PROBLEM – Please filter the data down to the lines that include the word "icon" and copy them.

>>>>

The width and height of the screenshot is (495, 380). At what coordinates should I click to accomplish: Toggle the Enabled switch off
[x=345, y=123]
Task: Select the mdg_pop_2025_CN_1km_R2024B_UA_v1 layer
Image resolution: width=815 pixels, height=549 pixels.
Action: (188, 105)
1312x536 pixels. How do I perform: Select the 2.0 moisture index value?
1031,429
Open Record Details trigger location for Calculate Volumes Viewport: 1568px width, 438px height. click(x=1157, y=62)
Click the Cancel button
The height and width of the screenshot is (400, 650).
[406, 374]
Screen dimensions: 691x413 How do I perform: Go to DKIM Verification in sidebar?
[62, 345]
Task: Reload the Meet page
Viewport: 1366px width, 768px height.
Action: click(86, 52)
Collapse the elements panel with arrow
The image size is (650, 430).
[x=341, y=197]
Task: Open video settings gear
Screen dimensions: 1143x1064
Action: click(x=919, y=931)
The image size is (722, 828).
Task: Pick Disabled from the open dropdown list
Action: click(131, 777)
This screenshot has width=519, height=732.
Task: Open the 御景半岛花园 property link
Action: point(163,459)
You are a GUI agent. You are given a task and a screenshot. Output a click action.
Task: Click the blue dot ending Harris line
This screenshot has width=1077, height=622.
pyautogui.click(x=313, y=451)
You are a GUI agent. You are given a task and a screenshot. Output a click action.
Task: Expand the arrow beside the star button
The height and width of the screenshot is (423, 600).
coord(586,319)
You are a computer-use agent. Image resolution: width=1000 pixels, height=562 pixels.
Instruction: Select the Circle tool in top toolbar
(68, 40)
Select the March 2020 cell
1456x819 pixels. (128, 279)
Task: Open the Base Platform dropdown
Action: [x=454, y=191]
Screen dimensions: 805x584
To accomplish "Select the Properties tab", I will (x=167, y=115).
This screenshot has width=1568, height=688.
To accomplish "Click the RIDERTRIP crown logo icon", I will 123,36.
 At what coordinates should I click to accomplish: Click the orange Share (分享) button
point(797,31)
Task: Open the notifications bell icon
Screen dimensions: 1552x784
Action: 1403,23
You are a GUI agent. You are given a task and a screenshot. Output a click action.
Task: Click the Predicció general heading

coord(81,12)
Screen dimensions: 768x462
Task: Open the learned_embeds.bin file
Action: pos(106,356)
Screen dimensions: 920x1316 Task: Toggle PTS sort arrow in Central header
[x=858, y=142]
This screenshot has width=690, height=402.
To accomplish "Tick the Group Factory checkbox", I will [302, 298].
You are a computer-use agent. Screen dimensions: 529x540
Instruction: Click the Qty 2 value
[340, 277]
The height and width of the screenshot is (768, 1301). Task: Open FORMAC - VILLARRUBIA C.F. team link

<<<<

EXPECTED OUTPUT –
To accomplish "Click the RIDERTRIP crown logo icon", I will 123,36.
Task: Open the notifications bell icon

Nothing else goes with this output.